* ASSIGNMENT *
Reproduce exactly, from the data that follows, the line with "You are a GUI", the line with "This screenshot has height=554, width=660.", and every line that lies between them.

+++ SUPPLIED MATERIAL

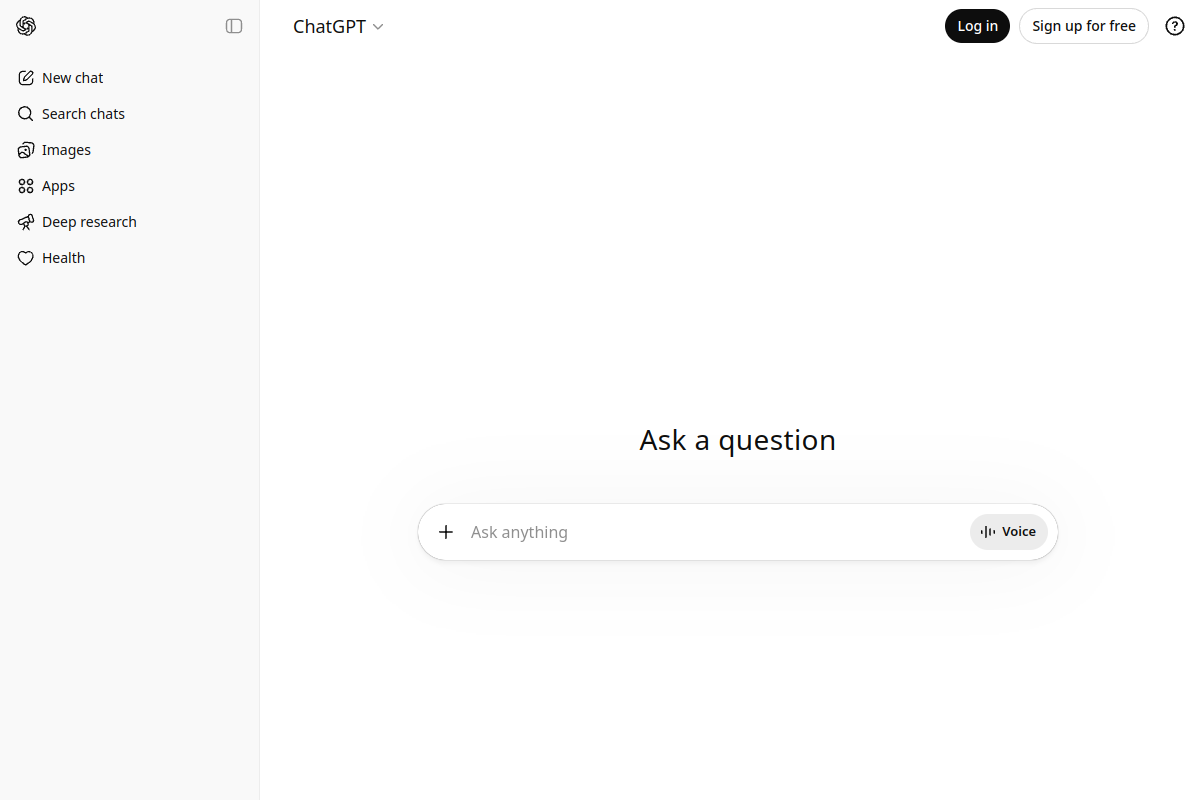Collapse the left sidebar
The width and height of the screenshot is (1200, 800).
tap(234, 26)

++++++
+++ SUPPLIED MATERIAL

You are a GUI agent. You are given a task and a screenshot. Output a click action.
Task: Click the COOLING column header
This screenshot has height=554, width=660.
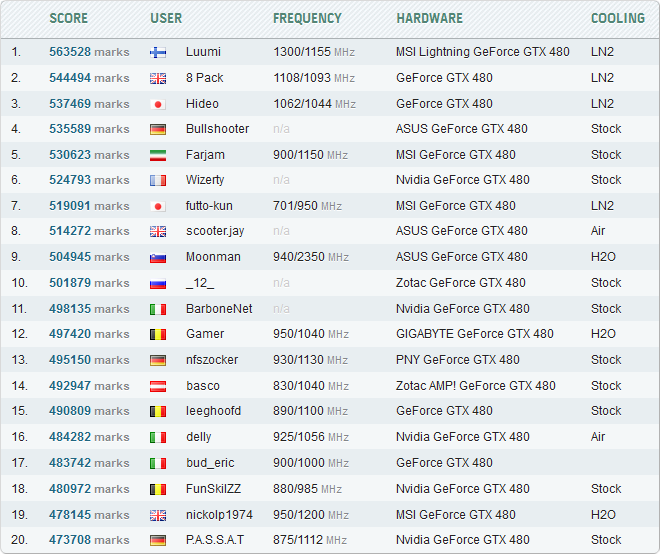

++++++
+++ SUPPLIED MATERIAL

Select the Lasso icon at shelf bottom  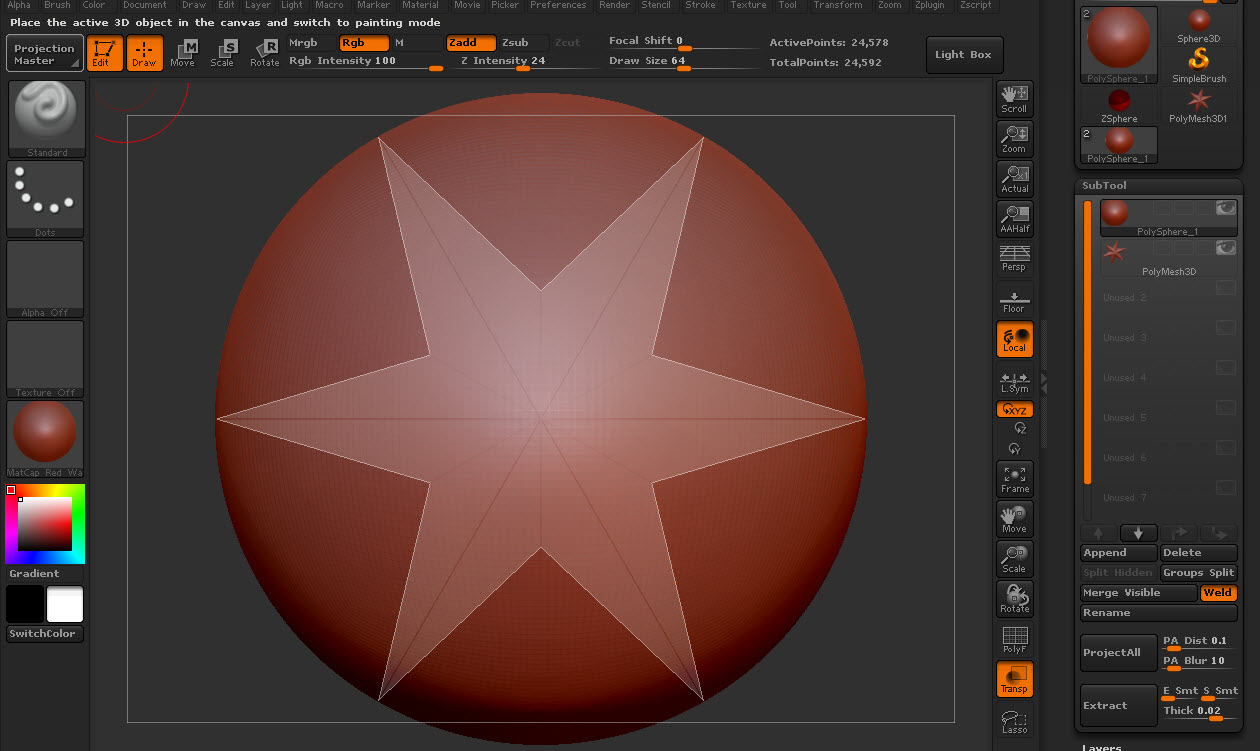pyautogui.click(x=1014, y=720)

++++++

* TASK RESPONSE *
You are a GUI agent. You are given a task and a screenshot. Output a click action.
Task: Click the COOLING column header
This screenshot has height=554, width=660.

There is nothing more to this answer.